Data extracts:
+ + + + + + +
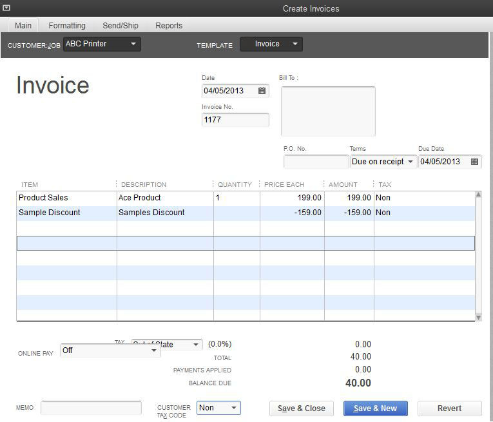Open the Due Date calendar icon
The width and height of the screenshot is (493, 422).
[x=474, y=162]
+ + + + + + +
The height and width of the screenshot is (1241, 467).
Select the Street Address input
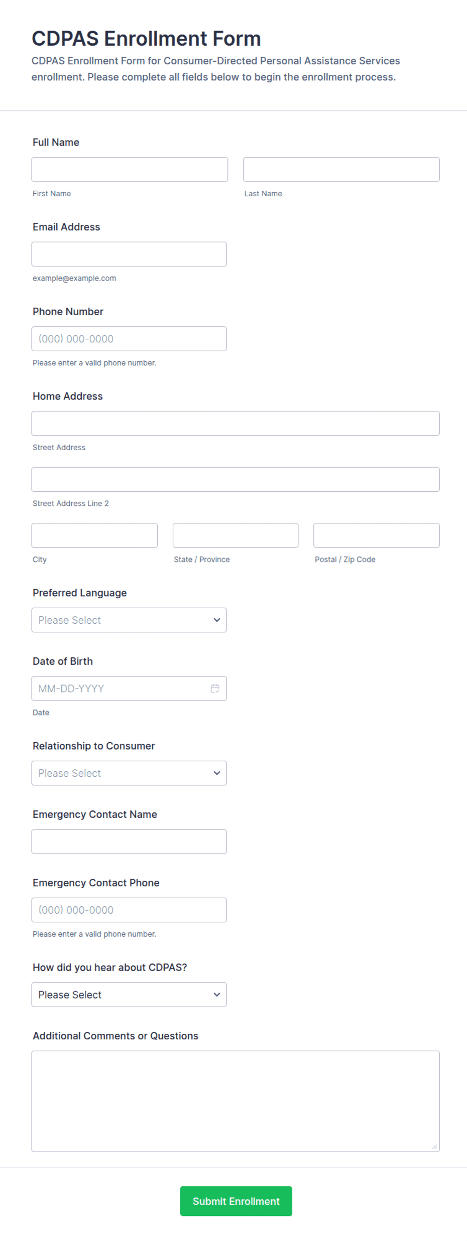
+ + + + + + +
Description of the task: Retype, in the same exact form, the lines of the material above from the line holding "The height and" through the line holding "Select the Street Address input".

Response to the exercise:
The height and width of the screenshot is (1241, 467).
Select the Street Address input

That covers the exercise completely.